3) Retirement income
The party proposed that the bottom 80% of retirees would receive a guaranteed monthly income of $500, on top of their CPF payouts.
Citing a study from the Lee Kuan Yew School of Public Policy (LKYSPP), which found that elderly Singaporeans need $1,379 a month to meet basic needs, Dr. Chee criticised current CPF payouts as being “inadequate”. He added that the additional $500 would help “retirees lead a decent life with a bit of dignity”, although he did not explain how the scheme would be funded.
“You’ve got a whole segment of the elderly population who cannot make ends meet,” he said, adding that this was “unconscionable” and “a huge cost to society which will come back to haunt us economically”.
4) Putting people first
Unlike the first three, this ‘yes’ appears to represent a principle rather than a specific policy. Dr. Chee criticised this year’s four Budgets as being heavily reliant on trickle-down economics, with the bulk of the government’s spending—around $72 billion out of $92.9 billion—being used to support employers and corporations rather than helping Singaporeans directly.
Throughout the session, the pair were vocal about the need to address income inequality and the cost of living, adding that a “significant segment” of society had been left behind, and that Covid-19 had exposed the current economic system as “unsustainable”.

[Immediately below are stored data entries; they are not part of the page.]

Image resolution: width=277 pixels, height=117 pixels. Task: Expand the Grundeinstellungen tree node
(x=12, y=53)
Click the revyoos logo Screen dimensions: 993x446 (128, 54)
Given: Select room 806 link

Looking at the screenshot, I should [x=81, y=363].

“Whether you like it or not, change is upon us, and if we don’t begin to move with this change and adapt, this whole thing is going to fall apart,” said Dr. Chee. “We must make sure that we have a substantial, substantive conversation about how to help people, especially those who are the most vulnerable. and make sure that they are able to pull through the next crucial phase.”
5) ‘No’ to a population of 10 million
Dr. Chee said that this would be a ‘complete disaster” and was “something [the SDP] wants to warn against”. He did not suggest what an ideal population size for Singapore would be.

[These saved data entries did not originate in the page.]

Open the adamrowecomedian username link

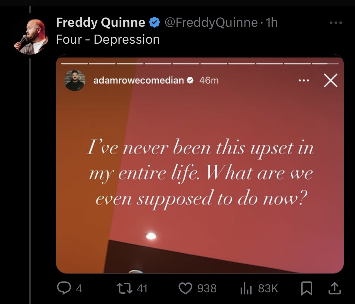[139, 80]
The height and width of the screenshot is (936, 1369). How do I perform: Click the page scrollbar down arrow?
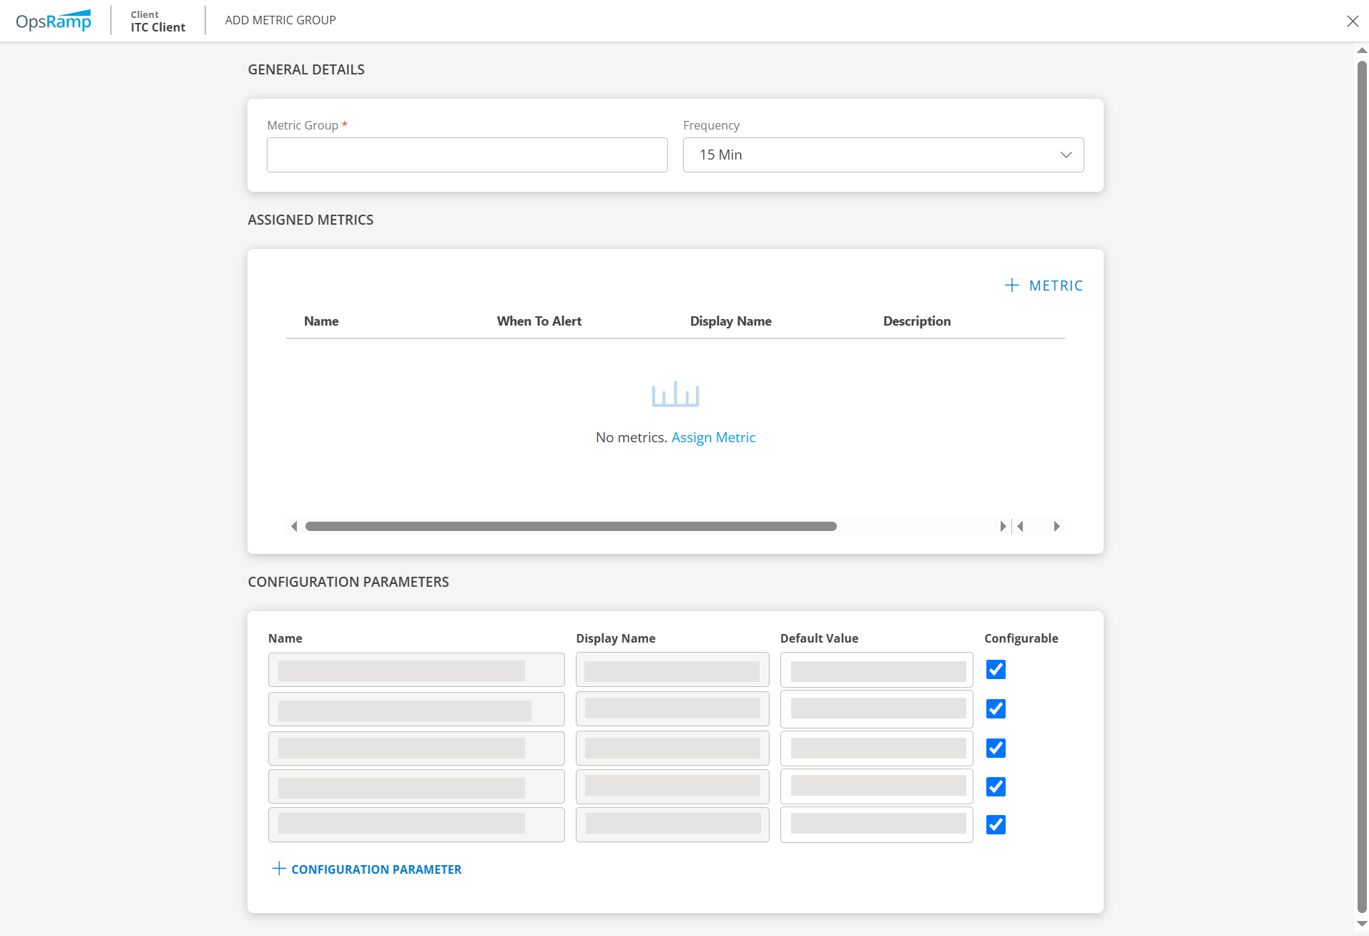point(1362,924)
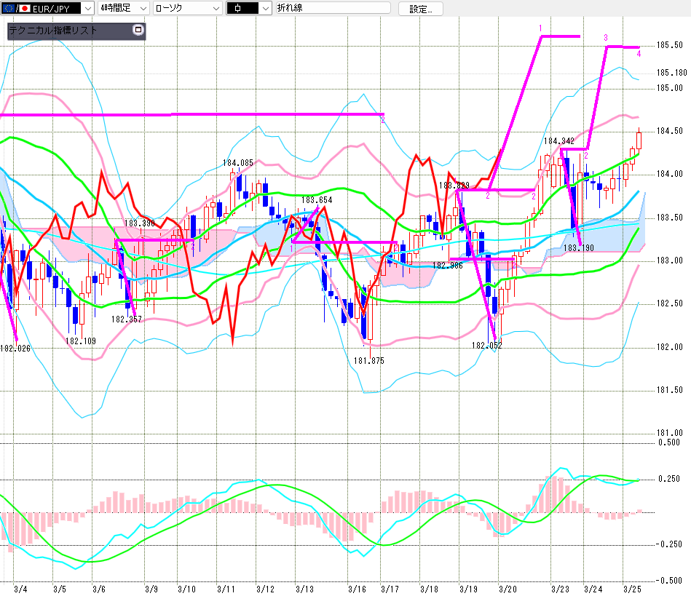Click the 185.180 price axis label
The image size is (691, 596).
(671, 73)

The 10 million figure was floated by Mr Liu Thai Ker, the former chief planner of the Urban Redevelopment Authority, in 2014. It was cited by Deputy Prime Minister Heng Swee Keat during a dialogue session in 2019, although it does not appear to have been formally raised in any White Papers.
Throughout the session, the pair appeared visibly frustrated by questions about the party’s campaign plans and the state of the Opposition, preferring to keep the focus on their proposals.
Dr Chee claimed that while the party had begun preparing for the elections in 2019, they were nonetheless ‘shocked’ by its timing. Both he and Dr. Tambyah heavily criticised the government for calling them in the midst of the pandemic. With physical rallies off the table for this year, he suggested that online campaigning would still be an “uphill struggle”, adding that mass rallies had been a mainstay of the party’s fundraising efforts.
Asked if the SDP would even have enough presence to make a difference, given that it will only be fielding 11 candidates in five constituencies, Dr Tambyah argued that it was more about “quality than quantity” and sending a “loud and clear” message to the PAP.
Referencing the 2011 election, when the PAP took home its lowest-ever share of the popular vote, as a ‘watershed’, he suggested that this had made the PAP more amenable to addressing voters’ concerns.
“We could actually see the PAP listening to people and making substantive changes … All those things happened because the voters of Singapore in 2011 took the opportunity to send the PAP a message,” he said.
Ultimately, both he and Dr Tambyah argued that the uncertainty caused by Covid-19 should not discourage voters from taking a chance on the Opposition.
Responding to a question about Singaporeans who were afraid to “rock the boat”, Dr Chee suggested that “remaining still” would be worse, and that the boat was “already sinking” under the governance of the PAP.
“If you just remain still and don’t rock the boat, it’s going to sink,” he said. “All this was happening before Covid-19 and it’s going to continue. We’ve got to paddle very hard to ensure we get to shore.”